Thanks to befriending several strangers, Lansky embarked on a journey to Brazil. That vacation led to many others, and eventually to the profession of travel writing.
“The plan was to see the world before I was 25, but I hadn’t removed it from my system [by then] … so I went another five [years],” Lansky said. “It took me nine years before I was OK with the fact that I wasn’t going to see everything.”
Over that span, Lansky said he racked up more than 250,000 frequent-flyer miles traveling to every continent except Antarctica. Lansky, 35, has slept in Sweden’s Ice Hotel, crossed a desert in India by camel, test driven a Ferrari in Italy and attended a sumo wrestling school in Japan, under the weight class he refers to as “the ‘Throw the White Guy out of the Ring’ class.”
“They didn’t know what to do with me,” Lansky said. “That G-string you wear … it’s 30 feet long, and they origami you, and there was still 8 feet [of material] left hanging out. It looked like I had toilet paper hanging out of my ass.”

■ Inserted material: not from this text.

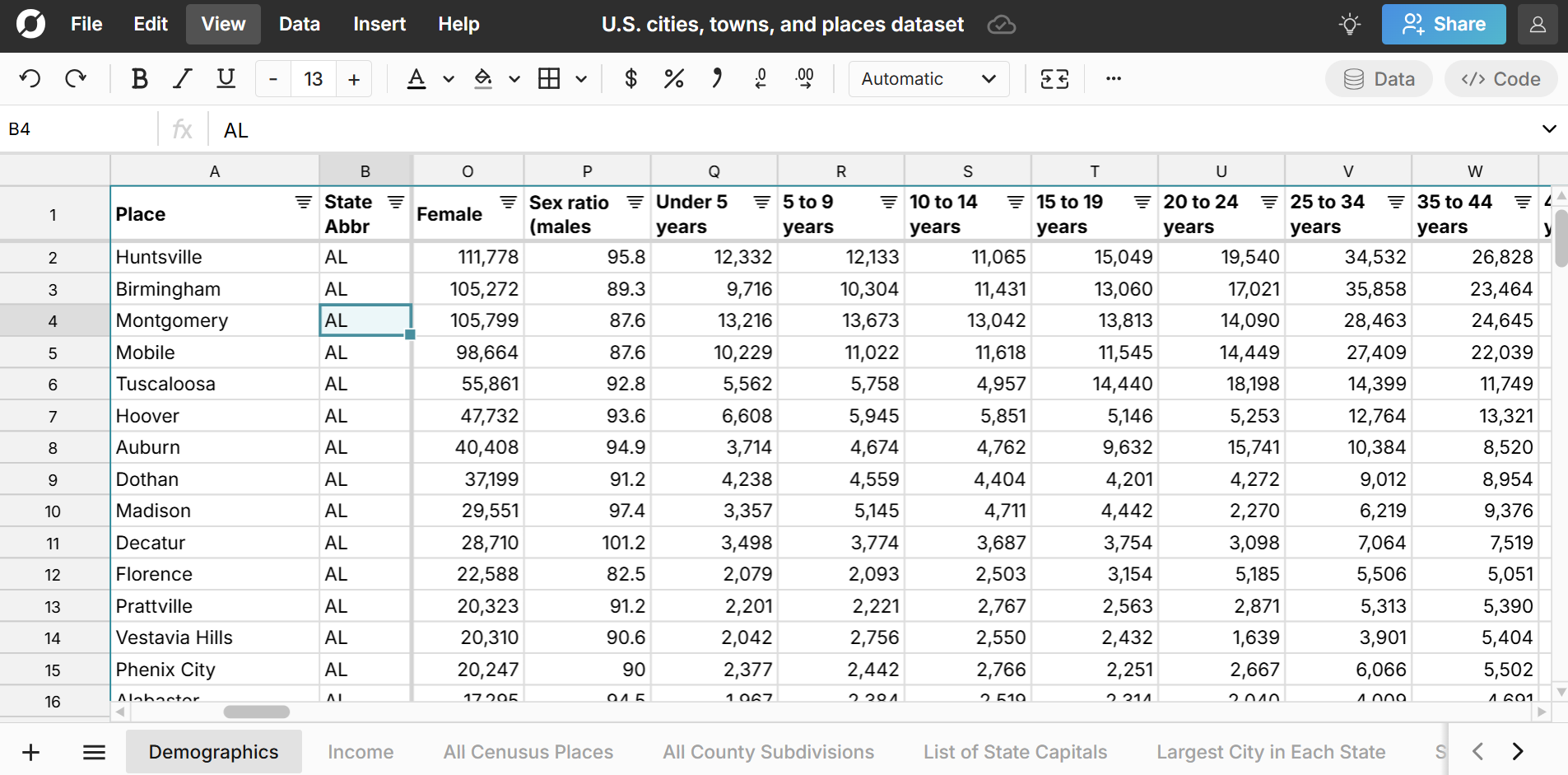Viewport: 1568px width, 775px height.
Task: Open the Insert menu
Action: 379,25

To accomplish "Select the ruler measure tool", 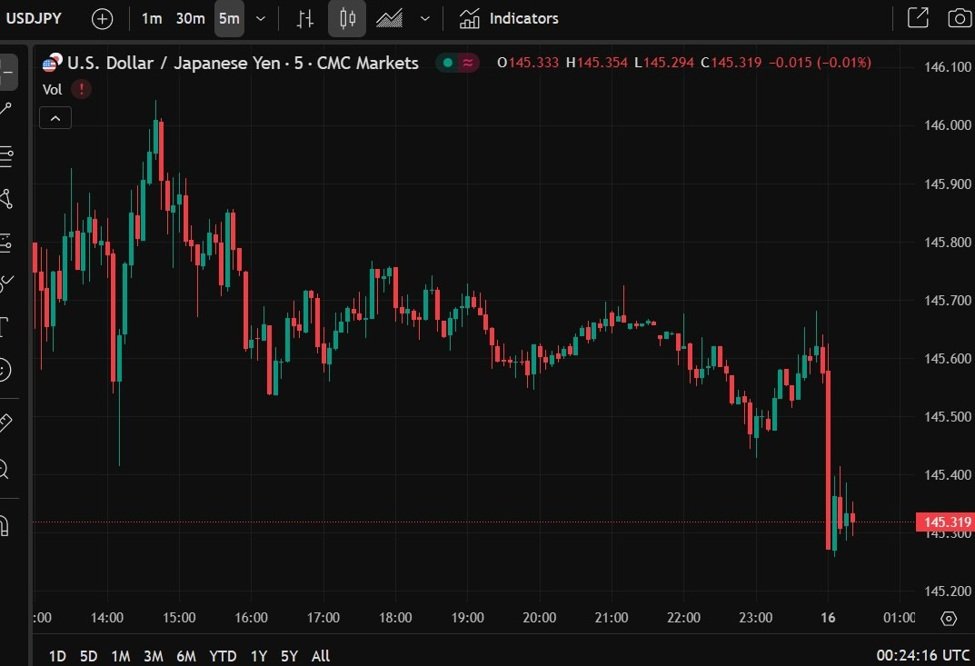I will 5,422.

What makes a good trip, Lansky said, is not determined by where you go, but by who you meet or go with.
“The stuff that makes traveling interesting is something you can’t repeat,” Lansky said. “It’s made up of the locals you meet, the random [experiences] you had. I think it’s a mistake to replicate an experience. My favorite experiences are ones you can’t replicate.”

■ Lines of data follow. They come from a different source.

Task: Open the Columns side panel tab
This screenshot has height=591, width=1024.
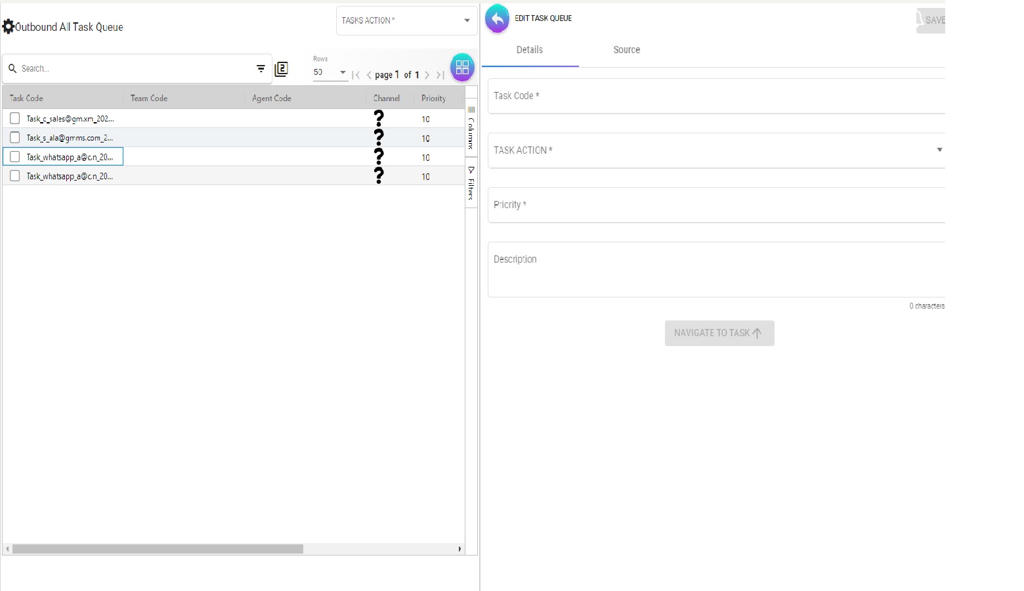Action: click(471, 128)
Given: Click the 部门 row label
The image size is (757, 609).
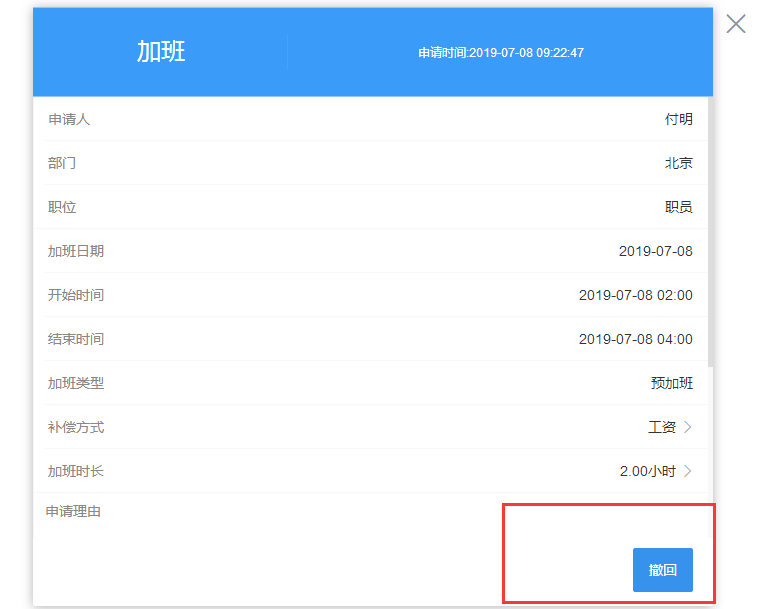Looking at the screenshot, I should 62,163.
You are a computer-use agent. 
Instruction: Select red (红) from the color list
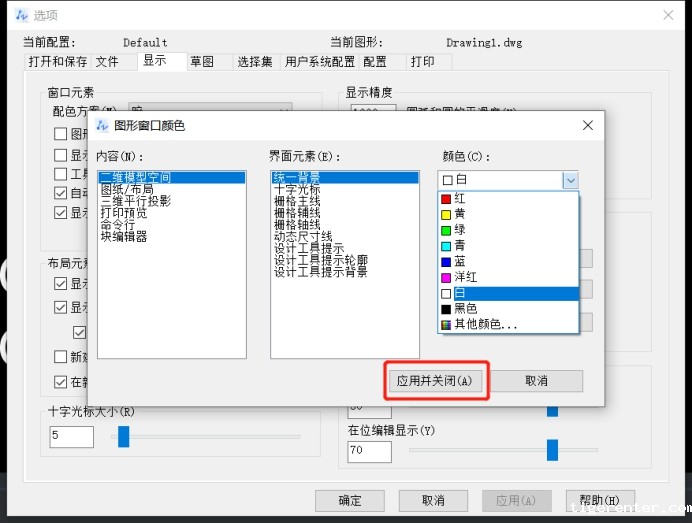point(460,199)
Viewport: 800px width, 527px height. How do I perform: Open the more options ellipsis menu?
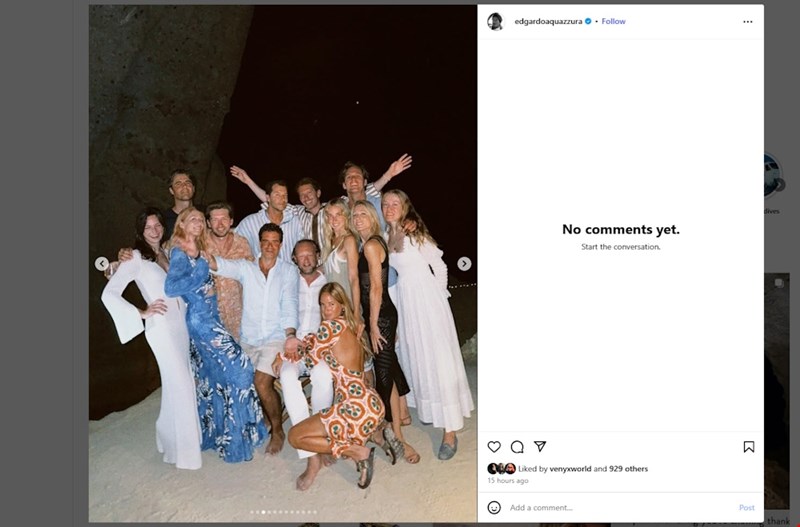click(748, 21)
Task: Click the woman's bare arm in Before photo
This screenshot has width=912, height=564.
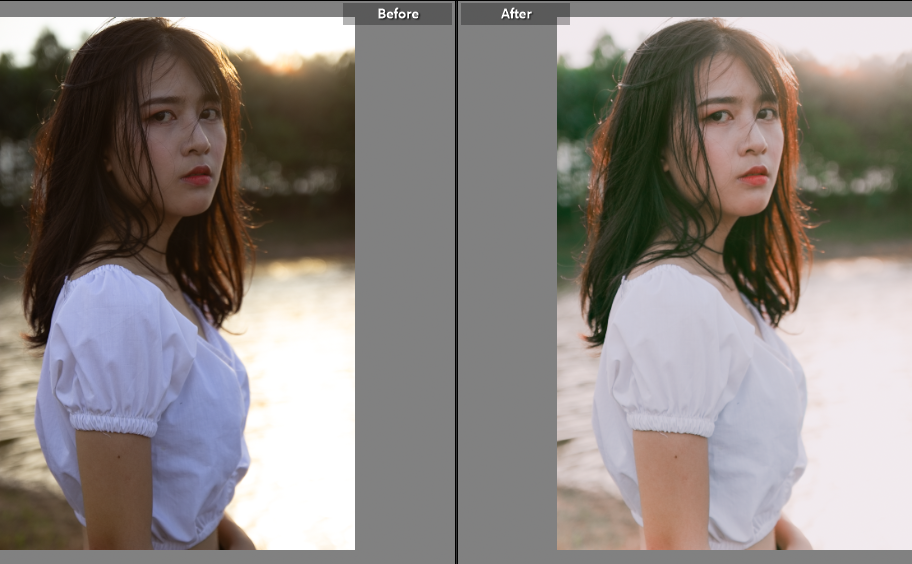Action: pyautogui.click(x=113, y=490)
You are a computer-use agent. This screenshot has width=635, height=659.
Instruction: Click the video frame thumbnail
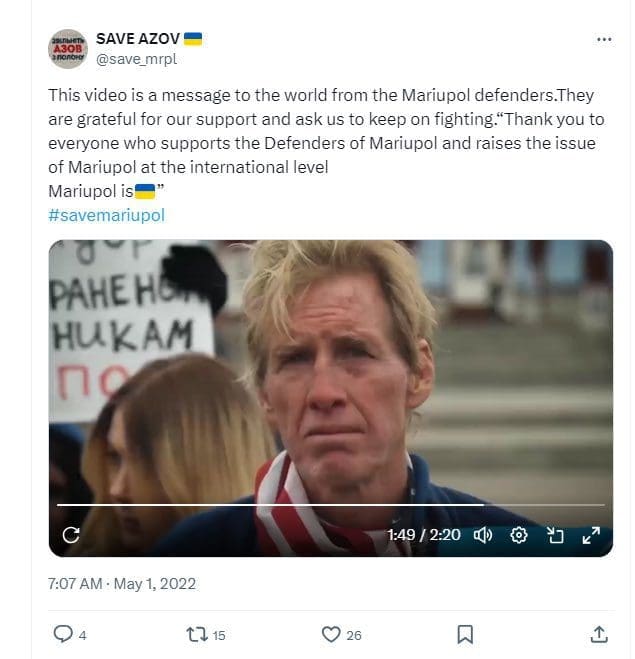tap(330, 380)
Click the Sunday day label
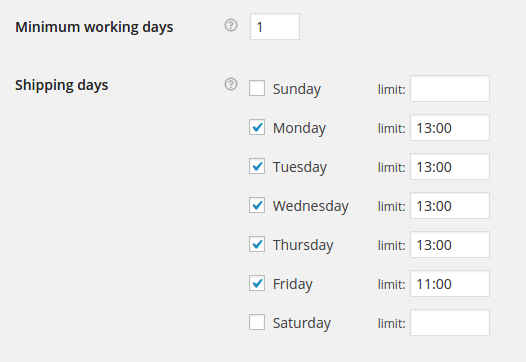 (x=297, y=89)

Lansky also dismisses some of the misconceptions people have about travel.
“One of the classic myths is there is some magic destination that is going to be the answer to your fantasy, or one of the hot spots you read in a magazine,” Lansky said. “People have this misguided notion they will have a similar amusing experience there.”
Lansky said he met a few locals in the Columbian rainforest who left a major impression on him – literally. He and several other visitors paddled a canoe downriver in search of headhunters. “We were little junior varsity anthropologists,” Lansky said. “They were naked running around in the forest and were happy to see us – well actually, they were suspicious as hell.”
Lansky said he and his friends were able to placate the villagers enough to share a hut with them. However, during one night of excessive drinking, Lansky was woken up by the tapping of a machete against his forehead.
“I didn’t piss myself. If I had enough to drink I probably would have,” he said.
The headhunter was willing to not scalp Lansky in exchange for a can of tuna fish, he said.
Along with avoiding headhunters, Lansky recommends travelers carry light by bringing their smallest backpack.
“The Murphy’s Law of backpacks is no matter how big it is, it will be filled,” he said.
An experiment he conducted for a National Geographic Adventure article allowed him to search through the contents of sightseers’ belongings and find some noticeable trends.
“If you look in a person’s backpack, 75 percent of the contents are clothes waiting at home for Mom to wash, and it’s getting dirty and stinky and they’ll never use it again,” he said.
Since fathering three children, Lansky said he has tapered his nomadic lifestyle a bit, traveling an estimated three months out of every year, rather than his old standard of 11 months. Wednesday’s hour-long presentation will feature a rapid slideshow, where Lansky said he will be sharing travel tips, as well as giving away a European transit pass, valued at $940.